A Guide to Shor's Algorithm: Part 1 - How to Break RSA

Articles in the Series

This article is part of a series. The other articles are:

Introduction

RSA encryption, a cornerstone of modern digital security, relies on the difficulty to factor a large composite number made up of two prime numbers. In case you were wondering, large here means a number consisting of at least one hundred digits.

The most efficient classical algorithm to factorize a composite number is the General Number Field Sieve (GNFS) with a general time complexity of \(O(e^{\sqrt[3]{(\ln n) (\ln \ln n)^2}})\). The quantum equivalent of a factorization algorithm is known as Shor's algorithm, which can factorize a composite number with a reduced general time complexity of \(O((\ln n)^3)\). Computer science academia frequently refers to this reduction as an improvement from exponential time to polynomial time.

Diagram 1. Logarithmic scale plot of time complexity for GNFS versus Shor's algorithm for factoring numbers up to 200 digits.

To help layman readers better appreciate the impact of the performance speed up, in Diagram 1 above, as the composite number (n) to be factored increases beyond around 60 digits, the time taken by Shor's algorithm scales much better than GNFS. As a result, since RSA-2048 utilizes a composite number with around 620 digits, Shor's algorithm makes factorization more feasible than GNFS.

This giant leap of improvement to factor a large number is the key reason that Shor's algorithm shot to fame worldwide. If you ask anyone which quantum algorithm first comes to mind, it is without a doubt, Shor's algorithm.

Overview of Shor's Algorithm

The brilliance behind Shor's algorithm is that it integrates techniques across multiple domains to enable quantum factorization.
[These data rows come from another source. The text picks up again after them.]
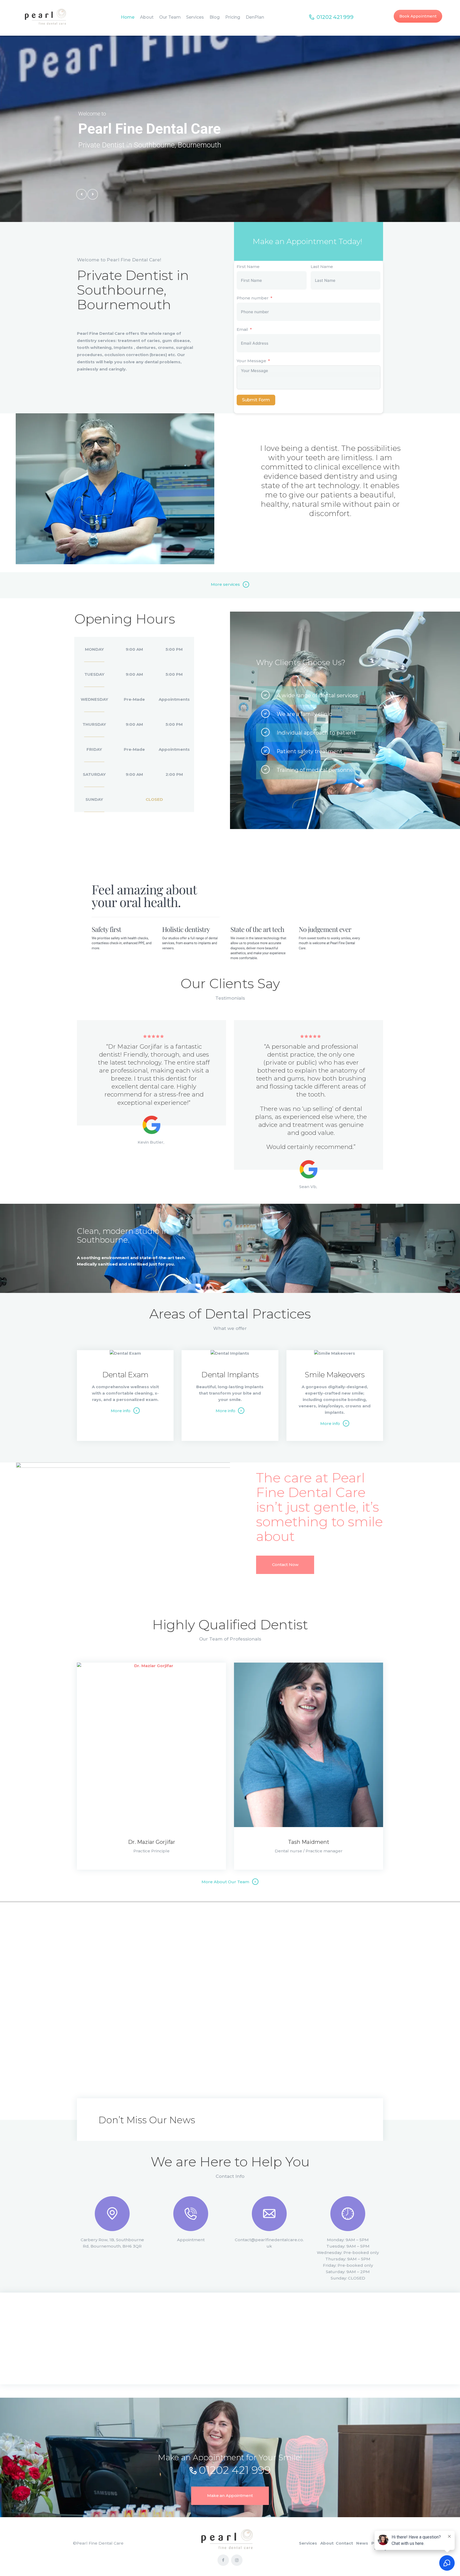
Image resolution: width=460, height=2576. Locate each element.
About (327, 2543)
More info (120, 1410)
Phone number (253, 297)
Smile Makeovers (334, 1375)
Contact (344, 2543)
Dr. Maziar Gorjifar (151, 1842)
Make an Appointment (230, 2495)
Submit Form (256, 399)
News (362, 2543)
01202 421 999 (235, 2469)
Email (242, 329)
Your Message (251, 360)
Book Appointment (418, 16)
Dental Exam (125, 1375)
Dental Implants (229, 1375)
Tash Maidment (308, 1842)
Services (308, 2543)
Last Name (322, 266)
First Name (248, 266)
In the mathematics domain, among the various factorization techniques, Peter Shor selected the exponent factoring method that involves a finding hidden period of a composite number (e.g., N = 3x7 = 21) to factor the composite number.

In the physics and engineering domains, he adopted the discrete Fourier transform (DFT) approach to determine the hidden period of a composite number in the exponent factoring method. 

Finally, in the quantum computing domain, he used the quantum phase estimation algorithm to integrate the exponent factoring method and DFT approach together, resulting in Shor's algorithm.

In the following sections, I will guide you on how to perform Shor's algorithm.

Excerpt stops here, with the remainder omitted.